Pelo que concerne à «sugerida» utilização da faculdade prevista no nº 3 do artº 713º, em conjugação com o artº 726º, um e outro do diploma adjectivo civil, justamente por se tratar de uma faculdade, competirá a este Supremo, em devido tempo, aquilatar do respectivo uso, não tendo, assim, que «seguir» ou «deixar de seguir» as «sugestões» que lhe são apresentadas pelas partes.

Neste contexto, entende-se ser o recurso o próprio, atempadamente interposto, não se descortinando, por ora, motivos que obstaculizem o respectivo conhecimento.”


4. A Ex.ma Magistrada do Ministério Público neste Supremo exarou «parecer» em que propugnou pela improcedência da revista.

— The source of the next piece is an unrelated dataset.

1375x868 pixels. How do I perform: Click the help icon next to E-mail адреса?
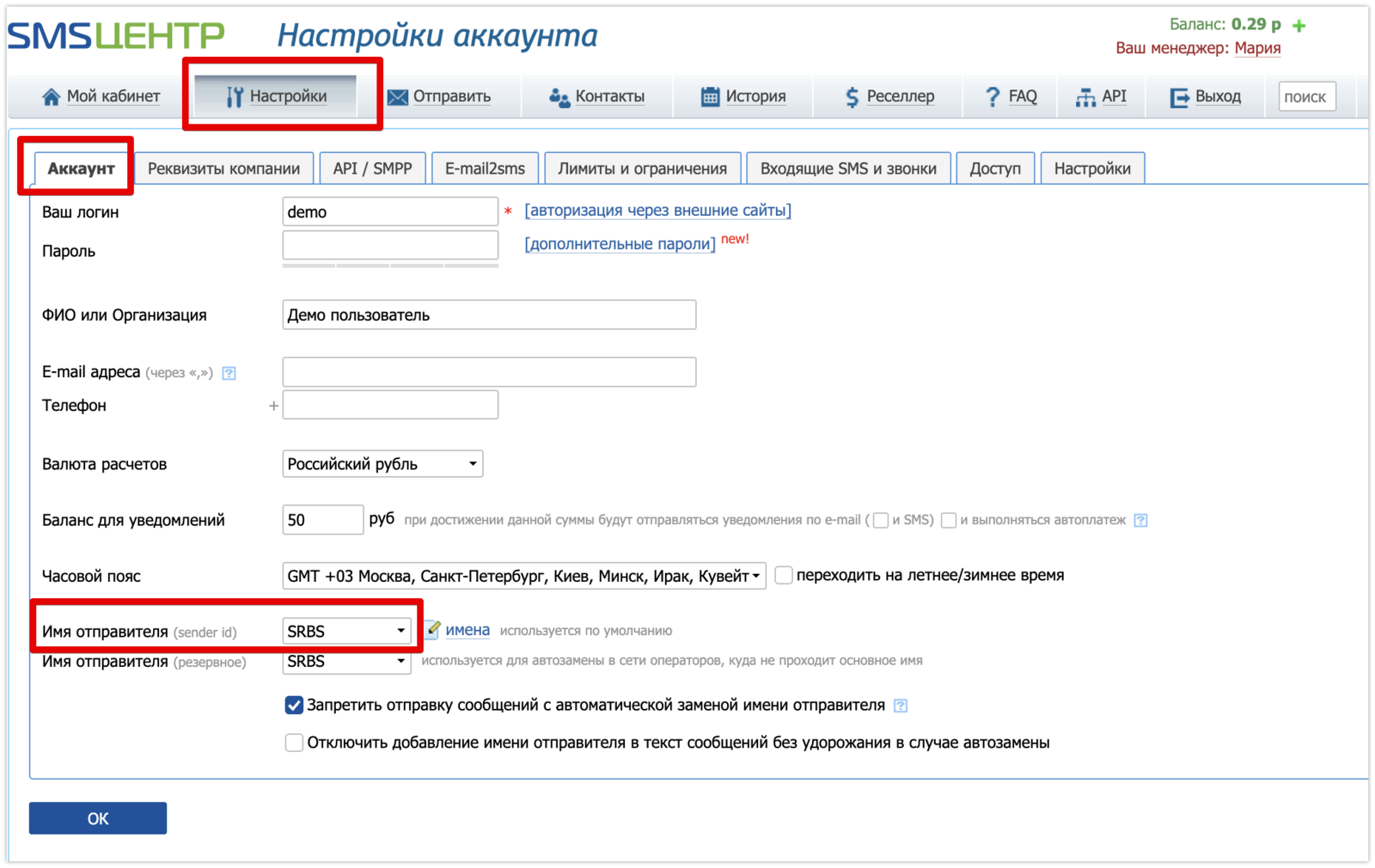click(229, 373)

Notificado esse «parecer» às partes, apenas sobre ele se pronunciou a ré, que defendeu que o facto provado sob o nº 24 [adiante enunciado como 23)], na parte em que nele se consignou que os certificados de incapacidade foram entregues pelo autor em datas não concretamente apuradas deveria ser tido por indemonstrado, antes se devendo dar como assente que a entrega ocorreu nos dias em que neles foram apostos os carimbos de entrada ou a menção de recebidos, já que essa invocação não foi impugnada pelo autor.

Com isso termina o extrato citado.